Maquet tira deux pièces d’or de sa poche.

— Tiens, dit-il, voici d’abord le principal.

— Et le cochon d’Inde et les chouris blanches ? fit l’Auvergnat.

— Ah ! quant à cela, dit Maquet, je ne peux que t’en offrir l’équivalent. À combien estimes-tu un cochon d’Inde et deux souris blanches ?

— Je crois que cha coûte dix francs.

— Veux-tu te taire, jeune môme, cria Michel : un franc le cochon d’Inde et un franc vingt-cinq centimes chaque souris blanche, total trois francs cinquante centimes ; donnez-lui cinq francs, monsieur Maquet, et, s’il n’est pas content, je me charge de lui faire son compte, moi.

— Oh ! monsieur le chardinier, vous n’êtes pas raichonnable.

— Tiens, dit Maquet, voilà cinq francs.

— Maintenant, dit Michel, frottez vos deux museaux l’un contre l’autre, et que tout soit dit.

L’Auvergnat se rapprocha de Giraud, les bras ouverts ; mais, au lieu de sauter dans les bras de son ex-propriétaire, le dernier des Laidmanoir se cramponna à la barbe de Giraud et poussa des cris de terreur en faisant la grimace à l’Auvergnat.

— Bon ! dit Alexandre, il ne manquait plus aux singes que d’être ingrats. Payez vite, Maquet, payez vite, il finirait par vous le vendre pour un homme.
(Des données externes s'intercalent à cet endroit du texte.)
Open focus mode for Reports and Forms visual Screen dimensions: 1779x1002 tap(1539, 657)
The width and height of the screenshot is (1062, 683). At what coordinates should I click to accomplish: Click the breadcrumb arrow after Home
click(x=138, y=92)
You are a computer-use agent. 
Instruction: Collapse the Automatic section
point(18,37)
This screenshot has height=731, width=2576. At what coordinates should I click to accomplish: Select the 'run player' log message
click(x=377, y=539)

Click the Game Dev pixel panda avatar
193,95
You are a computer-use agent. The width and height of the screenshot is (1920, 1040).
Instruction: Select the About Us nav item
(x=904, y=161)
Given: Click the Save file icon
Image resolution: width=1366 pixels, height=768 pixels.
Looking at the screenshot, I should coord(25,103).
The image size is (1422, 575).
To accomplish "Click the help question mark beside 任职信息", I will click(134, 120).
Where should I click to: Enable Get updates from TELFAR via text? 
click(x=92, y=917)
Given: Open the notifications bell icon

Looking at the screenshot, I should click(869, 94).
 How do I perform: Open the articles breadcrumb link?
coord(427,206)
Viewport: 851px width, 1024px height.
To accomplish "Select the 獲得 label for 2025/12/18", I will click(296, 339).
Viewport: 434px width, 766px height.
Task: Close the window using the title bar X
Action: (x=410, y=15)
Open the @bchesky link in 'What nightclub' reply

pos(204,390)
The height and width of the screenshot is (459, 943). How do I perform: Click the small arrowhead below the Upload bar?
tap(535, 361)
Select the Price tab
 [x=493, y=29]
Maquet donna les derniers cinq francs, et l’Auvergnat prit le chemin de la porte.

Au fur et à mesure que l’Auvergnat disparaissait, le dernier des Laidmanoir donnait des signes manifestes de satisfaction.

Lorsqu’il eut disparu tout à fait, le singe se livra à une danse qui était évidemment le cancan des singes.

— Mais regardez donc ! dit Giraud, regardez donc !

— Nous regardons, parbleu !

— Mais non : dans la cage, voyez donc mademoiselle Desgarcins.

Et, en effet, la guenon, qui ne s’était pas laissé imposer par le costume de bergère du nouveau venu, mademoiselle Desgarcins lui faisait, de l’intérieur de la cage, vis-à-vis de toutes ses forces.

— Ne retardons pas le bonheur de ces intéressants animaux, dit Maquet.

Et la chaîne fut détachée, et la porte fut ouverte, et le dernier des Laidmanoir fut introduit dans la cage.

Alors, à la façon dont se précipitèrent l’un vers l’autre les deux corps de mademoiselle Desgarcins et du dernier des Laidmanoir, ont eu une nouvelle preuve que le système des âmes errantes de Platon n’est pas si défectueux que voudraient le faire croire les gens qui ne croient à rien.